In ancient times, it was believed that the Earth rested on three whales.
Software “whales”:
Linux
macOS
Windows
(The order is according to the English alphabet)
And although Zig is theoretically mostly OS-independent,
the code does not always run smoothly on all platforms (at least in my own projects).
The purpose of the poll is to determine the usage of the language on this trio.
This will help answer the questions:
For which OS to develop and test for first
How well Zig itself is tested on this OS.
I emphasize - this is not about desire (of course, we want it to run on everything),
but about the current situation.
Therefore, I chose a simple criterion - the use of ‘zig build test’ for this OS on GitHub or similar platforms,
because it indicates active development and testing.
It depends on the target user. If your target is other developers, test on Linux. If your target is ordinary PC users, test on Windows.

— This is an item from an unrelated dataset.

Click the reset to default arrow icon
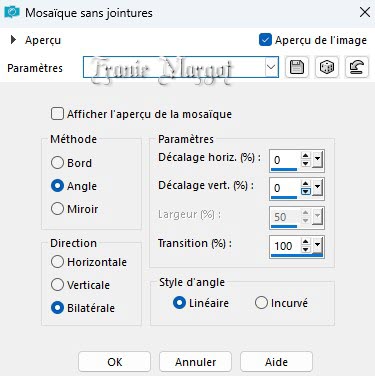Image resolution: width=375 pixels, height=376 pixels. (x=357, y=67)
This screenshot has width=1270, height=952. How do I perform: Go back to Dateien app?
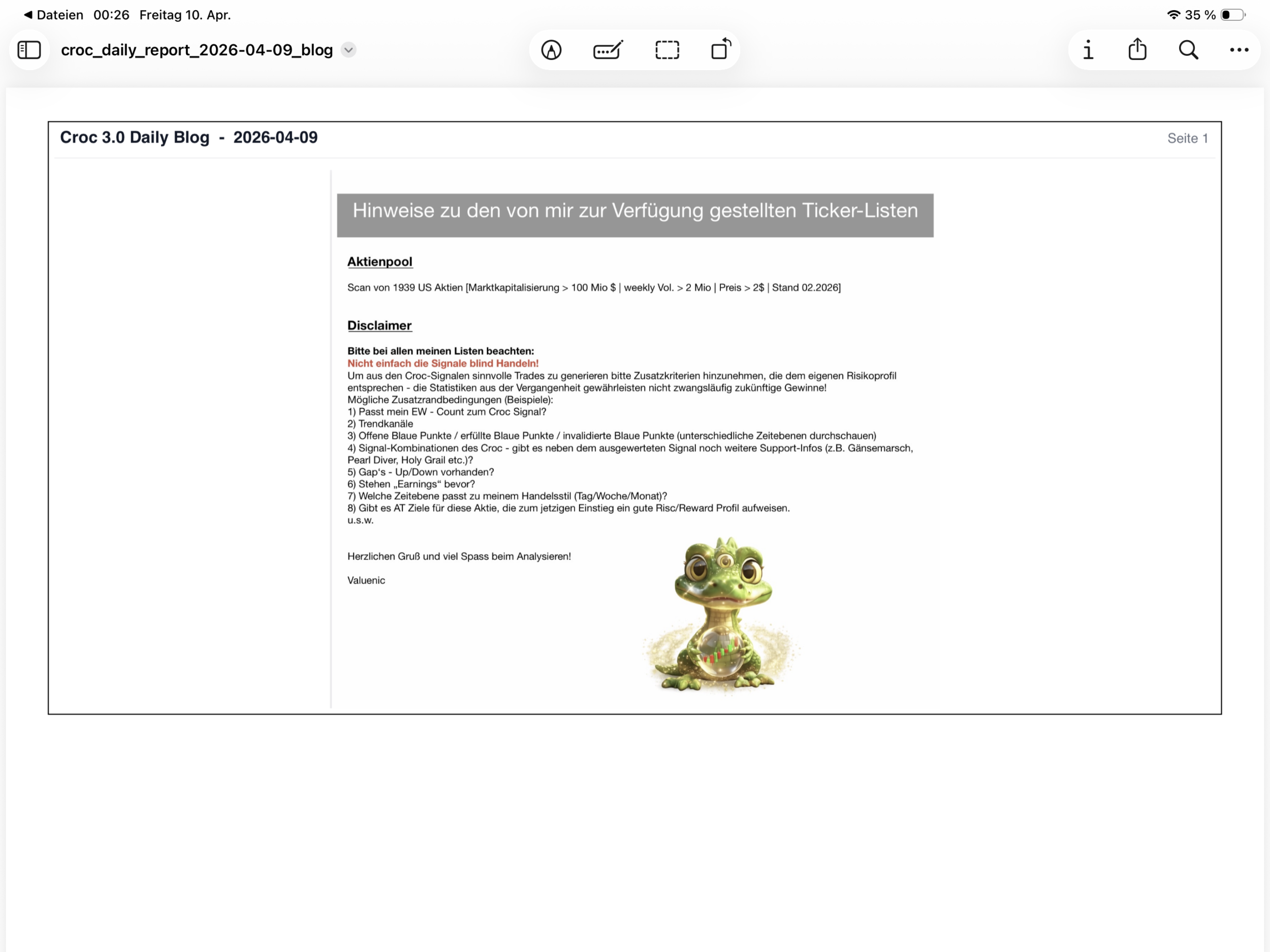53,15
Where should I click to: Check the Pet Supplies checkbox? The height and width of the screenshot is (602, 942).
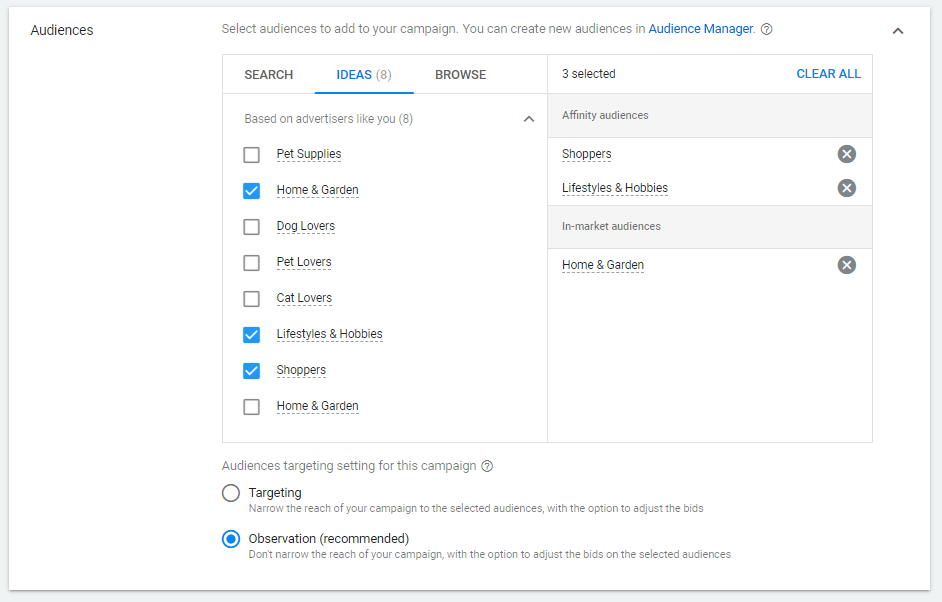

Personally, I’m not very comfortable developing software for macOS; it’s a very developer-unfriendly platform! But if you’ve already passed Linux testing, testing on macOS isn’t difficult.
Might be a hot take, but IMHO the best format for this kind of stuff is ‘relaxed’ json with trailing commas and comments, and a json schema (which allows code completion). The problem with YAML is that it requires a very complex parser (eg 5kloc for the defacto standard python yaml parser)
I run CI on all three (plus WASM for some projects) but sometimes remove either Windows or macOS from the build matrix because something broke in the Zig nightly (while breakage on Linux seems very rare, I guess Zig is mostly developed on Linux)
(Just for prevention of some responces - most time I developed for Windows, from device driver to distributed proprietary file system.
So “nothing presonal”)
Well, from experience of library developers developing Windows first leads to less problems down the line and a cleaner design because of the way Windows handles dynamic linking.
And well, I see Zig as a systems programming language which includes writing libraries which are usable from OTHER languages.
But of course, not every library is intended to run on every operating system. For example why should you test a iouring library on Windows (and how would you even do that)?
One consequence of the differences in Windows vs. POSIX symbol handling is that there is no such thing as the C runtime or the STL on Windows. Every module (EXE or DLL) choses which C/C++ standard library it uses. You can’t assume that memory allocated by malloc/new in one module can be released by free/delete in a different module. You can’t assume that STL objects like std::vector can be shared across modules.
You can avoid these problems if you control all of the modules, can dictate how they’re built, and force them to use the same standard runtimes. But it only takes one external DLL dependency to ruin that plan.